Prior to Thursday night's finale with the Rays, the Yankees lineup was posted. Greg Bird was returned to the lineup, but moved down to the 6th spot. So the Yankees cleanup hitter became Starlin Castro. The same Starlin Castro I saw as the Cubs cleanup hitter in 2014, when the Yankees last visited Wrigley. And unlike now, the Cubs were not good in 2014.
Castro the cleanup hitter got his first opportunity to do something special from the four hole in the lineup, and he struck out with the bases loaded in the 3rd inning to end any threat. In the last of the sixth, Castro led off with a double, but was left stranded as Chase Headley, Greg Bird and Aaron Judge, failed to budge Castro off second base.
Here are the Yankees, trying to fill the void left by the loss of regulars, shortstop Didi Gregorius and catcher Gary Sanchez, both of whom were expected to hold down a prominent spot in the middle the lineup. So Castro was pressed into duty as the cleanup hitter. Sounds like a bad night in the making. And, for some among the Yankees, it was. Bird went 0 for 4 with three more strikeouts lowering his season average to .050. But all wasn't lost as a couple of Yankees in particular had the type of game they only dreamed of a year ago.
And the Yankees won 3-2.
Aaron Hicks hit an early solo home run, before the Yankees fell behind 2-1. But starter, Luis Severino kept the Yankees in the game, going seven strong innings while allowing the two runs on just five hits with one walk and eleven strikeouts. For Severino, the struggles of last season, especially early, faded into distant memory on Thursday.
And the same can be said for Aaron Hicks, another Yankee who struggled mightily in 2016. Hicks' two run home run in the 7th inning turned out to be the game winner. Hicks, with all three RBI's joins Severino as the two stars of the game. And the bullpen of Betances and Chapman did their job as well.
So through all the injuries and player struggles. the Yankees have won four in a row and are above .500 for the first time this season. Next up on this current home stand are the Cardinals followed by the White Sox.
Let's keep this going.
Cardinals Come to the Bronx This Weekend
Since the 1964 World Series, the St Louis Cardinals have made only one trip to the Bronx, and that was for interleague play, June 13-15, 2003. The Yankees swept the series. The Friday June 13th game marked a double milestone in the career of then Yankee, Roger Clemens. Clemens recorded his 300th career win and 4000th career strikeout in the very same game. The Cardinals did not perform well in any of the games and their lone hitting star might have been a player familiar in the Bronx. Tino Martinez homered twice in one game in a losing effort for the Cardinals. The Yankees have played the Cardinals perhaps less than any other National League team in interleague play, sporting a 3-0 record at home and a 3-3 record at St Louis.

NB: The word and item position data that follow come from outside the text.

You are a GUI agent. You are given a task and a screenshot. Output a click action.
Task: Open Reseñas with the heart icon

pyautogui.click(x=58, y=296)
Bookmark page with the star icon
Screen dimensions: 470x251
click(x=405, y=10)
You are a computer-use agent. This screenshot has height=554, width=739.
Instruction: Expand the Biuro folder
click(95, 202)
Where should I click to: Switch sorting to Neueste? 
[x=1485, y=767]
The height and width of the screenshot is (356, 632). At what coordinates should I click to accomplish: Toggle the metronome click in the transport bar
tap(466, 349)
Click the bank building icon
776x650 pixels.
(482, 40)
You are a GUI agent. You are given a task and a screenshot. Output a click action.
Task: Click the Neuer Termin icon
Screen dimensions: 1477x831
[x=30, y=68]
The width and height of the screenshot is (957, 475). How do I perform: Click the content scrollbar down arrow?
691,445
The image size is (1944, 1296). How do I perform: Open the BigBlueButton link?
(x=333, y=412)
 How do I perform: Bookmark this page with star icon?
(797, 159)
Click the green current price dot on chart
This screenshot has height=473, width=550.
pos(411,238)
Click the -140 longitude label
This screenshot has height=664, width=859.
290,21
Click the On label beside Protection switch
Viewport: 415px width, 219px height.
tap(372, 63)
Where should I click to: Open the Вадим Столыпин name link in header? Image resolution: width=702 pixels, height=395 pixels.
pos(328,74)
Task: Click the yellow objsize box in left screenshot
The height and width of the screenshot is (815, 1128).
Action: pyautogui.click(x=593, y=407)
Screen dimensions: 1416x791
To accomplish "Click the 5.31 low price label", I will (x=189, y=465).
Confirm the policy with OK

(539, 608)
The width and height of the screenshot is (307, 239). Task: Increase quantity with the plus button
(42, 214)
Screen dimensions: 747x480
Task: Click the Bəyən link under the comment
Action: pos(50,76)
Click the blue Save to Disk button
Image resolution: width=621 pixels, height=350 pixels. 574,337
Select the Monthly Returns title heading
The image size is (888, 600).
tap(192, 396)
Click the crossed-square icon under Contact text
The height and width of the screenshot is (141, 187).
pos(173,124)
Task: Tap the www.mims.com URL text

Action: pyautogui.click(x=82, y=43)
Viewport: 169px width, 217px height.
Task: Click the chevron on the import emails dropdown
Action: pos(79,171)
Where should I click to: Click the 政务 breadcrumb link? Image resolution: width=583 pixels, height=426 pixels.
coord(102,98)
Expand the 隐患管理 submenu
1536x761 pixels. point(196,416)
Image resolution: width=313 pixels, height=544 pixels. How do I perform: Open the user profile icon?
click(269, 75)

St Louis has not played well so far this season, with a 3-6 record in their first nine games. Even though they play in the same division as the Cubs, the Cardinals are considered contenders in the NL Central race. There will not be as much intrigue as in 2003 with the Clemens milestones, but Saturday is Jackie Robinson Day around baseball and all teams will wear number 42 in his memory. Robinson's debut was 70 years ago Saturday. Michael Pineda is scheduled to pitch the Sunday game, which will be televised nationally on ESPN Sunday Night Baseball, the first of several Sunday night games involving the Yankees this season. The Yankees usually don't fare well in Sunday night games. Hopefully they can reverse that trend in 2017.